I'm storing localized strings in a single datatable using MS Sql (2008 or whatever). Most of the strings are short and can be represented with varchar(200), while about 10% are much longer require something like varchar(5000). My question is, is there a performance advantage when retrieving shorter strings if I break this into two tables like this:
CREATE TABLE ShortTextTable(ID bigint IDENTITY(1,1) NOT NULL, TextValue nvarchar(200))
CREATE TABLE LongTextTable(ID bigint IDENTITY(1,1) NOT NULL, TextValue nvarchar(4000))
Versus:
CREATE TABLE TextTable(ID bigint IDENTITY(1,1) NOT NULL, TextValue nvarchar(4000))
This data will rarely be updated, I'm only really concerned about reads.
It depends. Could be premature optimization.
With smaller columns, you will fit more rows per page, obviously, but your usage patterns may mean that the horizontal partition you are proposing is not very efficient, since it's getting things from both new tables. I think we need to see the read usage pattern and how the table is joined to.

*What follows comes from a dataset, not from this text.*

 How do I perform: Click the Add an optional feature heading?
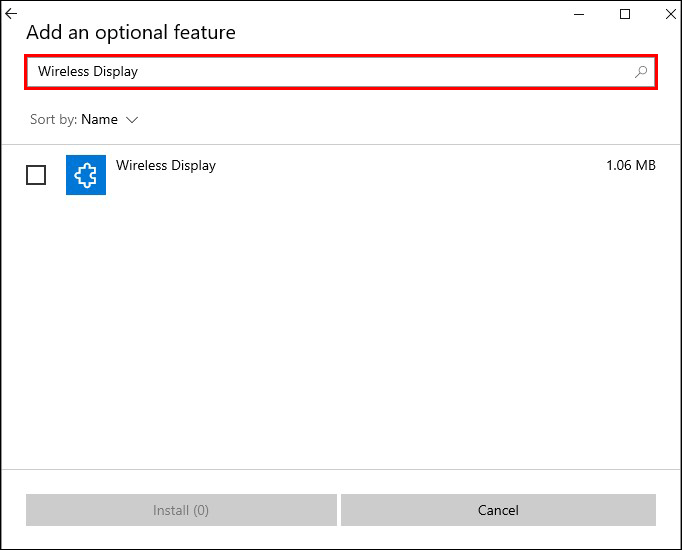[x=131, y=33]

Also, it is partitioning a space that is logically one space, and will no longer be manageable as one space (i.e. add an index in both places, etc.)
You'd really have to see a bottle neck and profile the proposed change before I would partition it like this.
I'm not sure, but it might be possible to literally partition (using SQL Server's partitioned tables feature) the table based on length of the column. Again, whether this would help would need to be profiled.